Bhagwan (Osho), Is my name an essential or something nonessential?

Premananda, existence is nameless. We are all nameless but the name has a certain utility; without it life will be impossible. When the child is born he comes as a nobody, as pure nothingness – that is the beauty of a child – but it is a necessity that he should be given a name.

Once the name is given, slowly, slowly the child becomes autohypnotized by his own name; it becomes almost a reality to him. In fact, he can sacrifice himself for the name. That is what millions of people are doing all over the world: sacrificing themselves for the name, for the fame – sacrificing the essential for the nonessential.

A name is not an essential, but it has certain purposes; without it life will be very difficult. Hence we even have to invent names for God. God cannot have any name, but God has to be addressed. There are moments when you would like to shout out of sheer joy to God – some name is needed.

That is why I give you new names. Why new names? The old is as nonessential as the new, but the new will give you some insight. First it will make you aware that you are not the name, because the name can be easily changed and you remain the same. When the first name was given you were a small child, absolutely unconscious, unaware of what was happening to you. Now you are no longer a child. A new name is given to you, it has significance and that significance is essential. The name is nonessential, but the change of the name is of the essential.

Once you change the name you know that a name is just utilitarian; to know it is very essential. Now it will be more difficult for you to get identified with it.

Secondly: the name that your parents give to you is almost meaningless. Any name that comes to their minds is given to you, any name they feel they like. But the name I give to you is given for certain reasons – those reasons belong to the world of the essential.

For example, I have called you Premananda. It consists of two words: prem and ananda. Prem means love, ananda means bliss. For thousands of years man has tried to live either in the world of love or in the world of bliss; it has been an either–or, a choice. But to be total it has not to be either–or, it has not to be a choice, it has to be both together.

My sannyas is a synthesis, and that synthesis belongs to the essential. So keep on remembering; something nonessential may become an indicator of the essential, something nonessential can be used in a very essential way. The fool can use the essential in a nonessential way; the wise man can use the nonessential in an essential way. It all depends on you.
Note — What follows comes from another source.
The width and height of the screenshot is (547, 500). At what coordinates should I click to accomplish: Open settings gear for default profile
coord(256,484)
So don’t be so concerned with what is essential and what is nonessential. It is not a quality of things that we can put into two different categories – this is essential and this is nonessential. Rather, it is the use that you make out of a certain thing which decides to what category it should belong.
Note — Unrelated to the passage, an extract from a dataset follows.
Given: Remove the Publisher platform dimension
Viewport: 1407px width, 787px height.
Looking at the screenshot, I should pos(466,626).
When I give you a name it indicates toward the essential.

Man has lived only a partial life up to now. The worldly man lived a partial life; the worldly man lived the life of love. He was trying to figure out “What is this phenomenon ‘love’ all about?” with the wife, with the children, with the parents, with the friends, with the society. In every possible way he was trying to know what love is.

Consciously or unconsciously his whole effort was devoted to one thing: to know the joy that can happen between two persons in deep harmony.

Love is a harmony between two persons – two universes beating in the same rhythm, dancing hand in hand, melting, merging, becoming almost an organic unity. It is the way of the drunkard. You become drunk with the wine of the other, the other also becomes drunk with the wine of you. But it is only half the truth of your life. You start knowing more about the other and you completely forget yourself; love requires you to forget yourself and remember the other. The other becomes the focus – you fade away into deep darkness, you become secondary.

The people who live in this partial way are bound to be frustrated sooner or later because no partial life can ever be a fulfillment. When they become frustrated – and the more intelligent someone is, the sooner he becomes frustrated because he can see that something is missing, something very essential is missing. You are missing. You are groping for the other not knowing at all who you are. And how can you find the other when you have not even found yourself? Hence you go on only stumbling with the other. You may call it love, but it is just groping. There is no insight, no clarity, no light; it is all dark. You are afraid of being alone so you seek the company of the other. It is out of fear that your so-called love arises – and love can never arise out of fear. It is pseudo. The partial is always pseudo, only the whole is true. Only the whole has meaning, never the part. The part has meaning only in context with the whole, but never separately.

So many intelligent people became frustrated; then they decided to move to the opposite extreme. That is the way of the mind – if you fail in one thing, the mind immediately suggests the polar opposite to you. And it appeals, it looks logical. If love has failed, if you have not been able to rejoice and dance and celebrate with the other, then the logical conclusion is that it is better to be alone, to move into solitude, to become a monk. The word monk literally means to be alone. It comes from a root; from the same root come words like: monotony, monogamy, monopoly, monastery. It comes from the same root.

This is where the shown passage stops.